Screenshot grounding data

..............................

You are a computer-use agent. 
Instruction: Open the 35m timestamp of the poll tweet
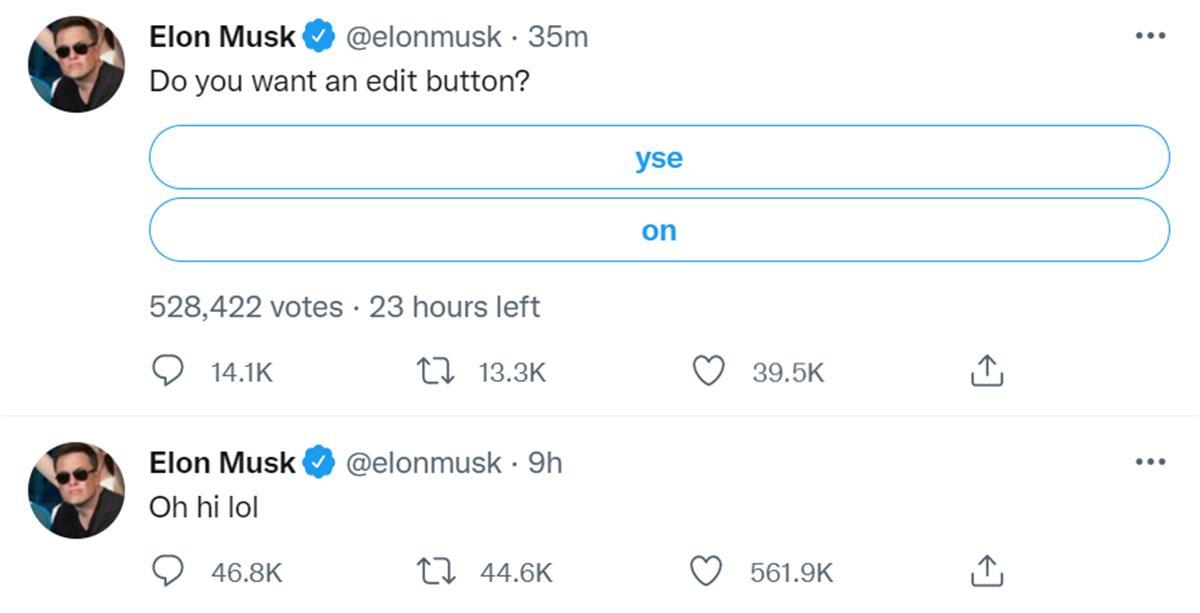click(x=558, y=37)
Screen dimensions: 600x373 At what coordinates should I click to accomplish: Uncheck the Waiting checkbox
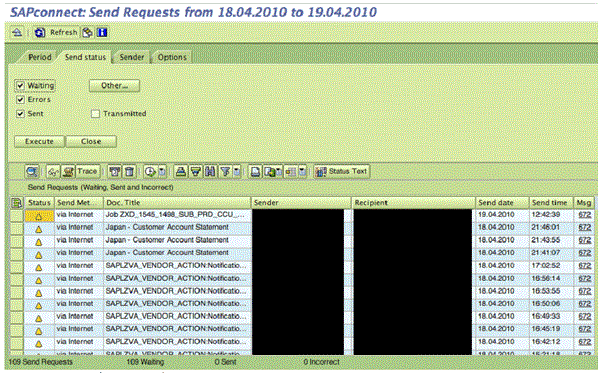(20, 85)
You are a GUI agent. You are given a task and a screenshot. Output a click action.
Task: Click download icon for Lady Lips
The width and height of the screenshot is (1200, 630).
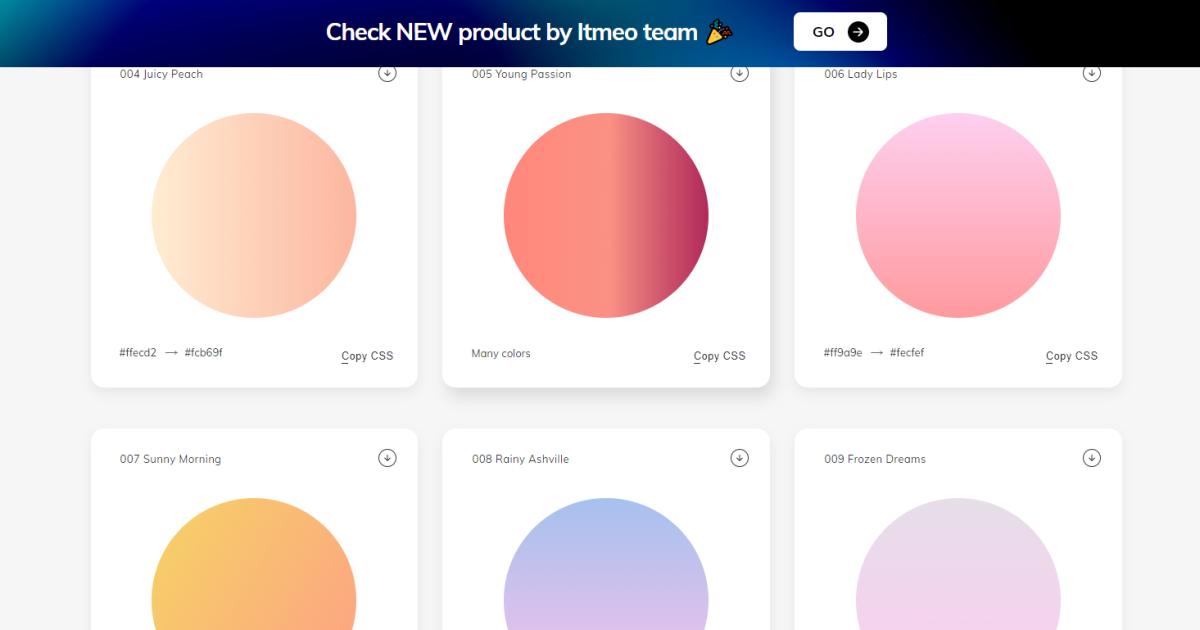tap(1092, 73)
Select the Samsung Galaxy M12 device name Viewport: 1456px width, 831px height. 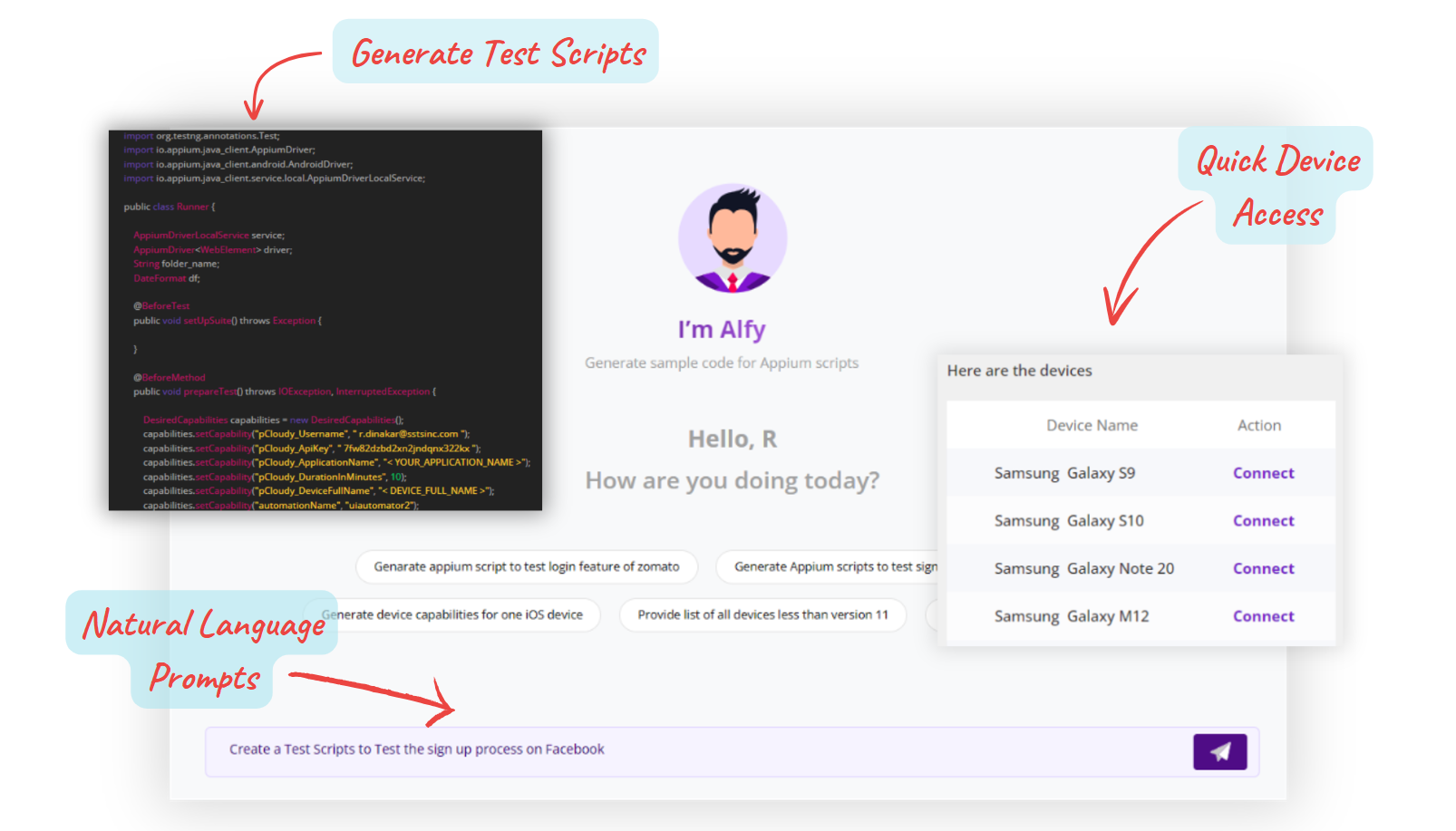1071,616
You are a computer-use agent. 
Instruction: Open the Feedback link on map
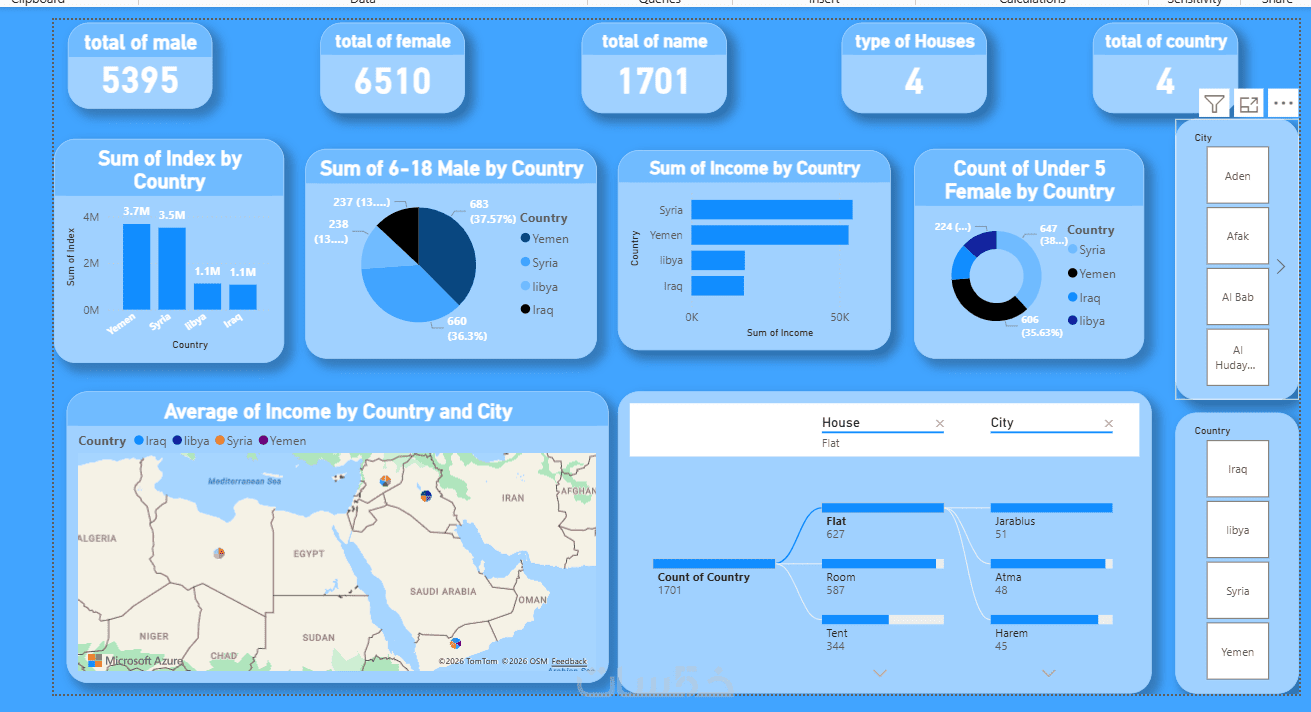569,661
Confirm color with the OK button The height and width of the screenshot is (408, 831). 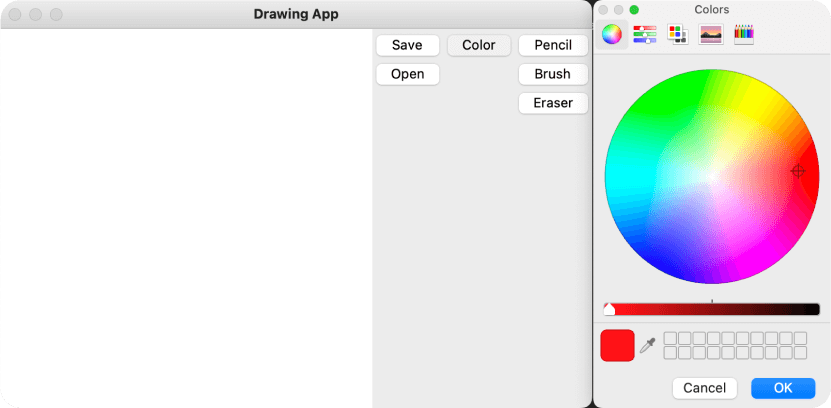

..............................

▶ _BRIEF_: What you return should be only the exact lines from the top of the entries through the line with "Task: Click download icon for Lady Lips", minus the pictures.

▶ _EXERCISE SOLUTION_:
You are a computer-use agent. 
Instruction: Open the 35m timestamp of the poll tweet
click(x=558, y=37)
Screen dimensions: 600x373 At what coordinates should I click to accomplish: Uncheck the Waiting checkbox
(20, 85)
You are a GUI agent. You are given a task and a screenshot. Output a click action.
Task: Click download icon for Lady Lips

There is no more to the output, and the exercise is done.